Task description:
Convert the items, from the line containing "Click the COPY button" through the end of the items, into a Markdown table with the columns Row and Line, omitting blank lines and leaving out the pictures.

Data supplied:
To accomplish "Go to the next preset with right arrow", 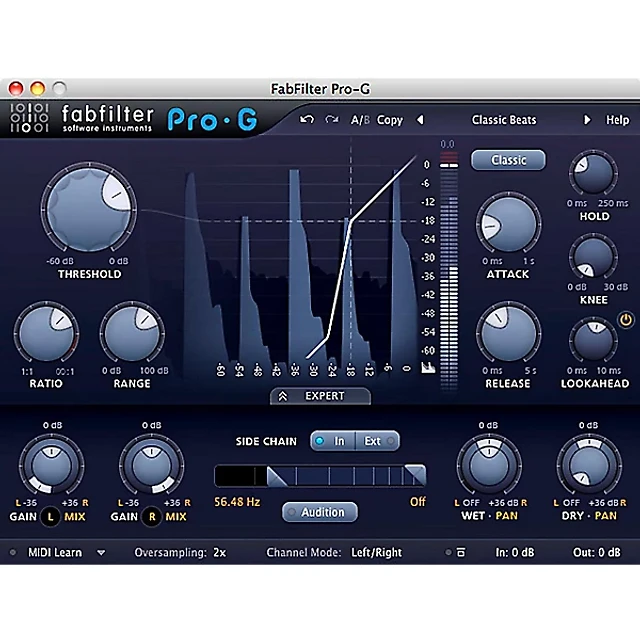I will pyautogui.click(x=587, y=120).
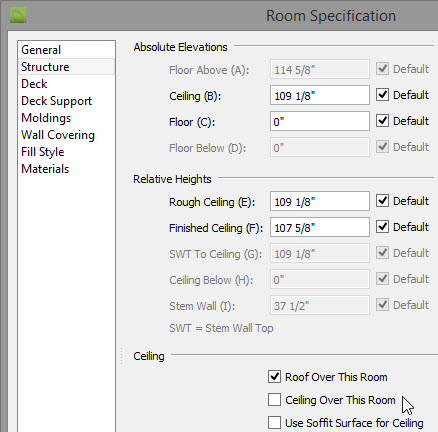Click the Chief Architect app icon

pyautogui.click(x=18, y=15)
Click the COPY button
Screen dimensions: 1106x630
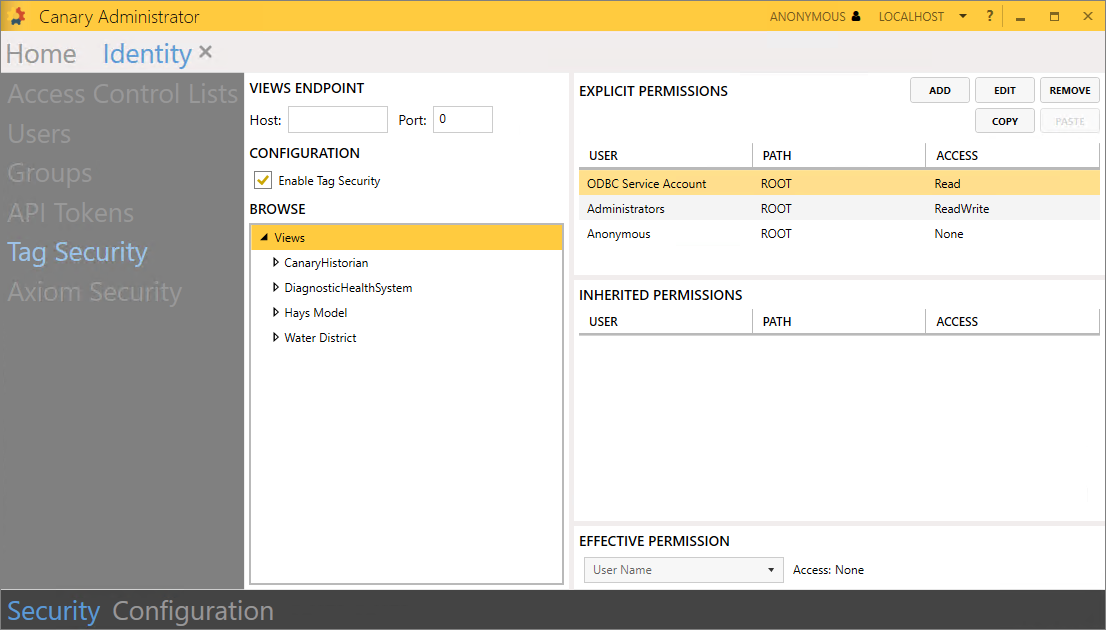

Output of the task:
| Row | Line |
|---|---|
| 1 | Click the COPY button |
| 2 | Screen dimensions: 1106x630 |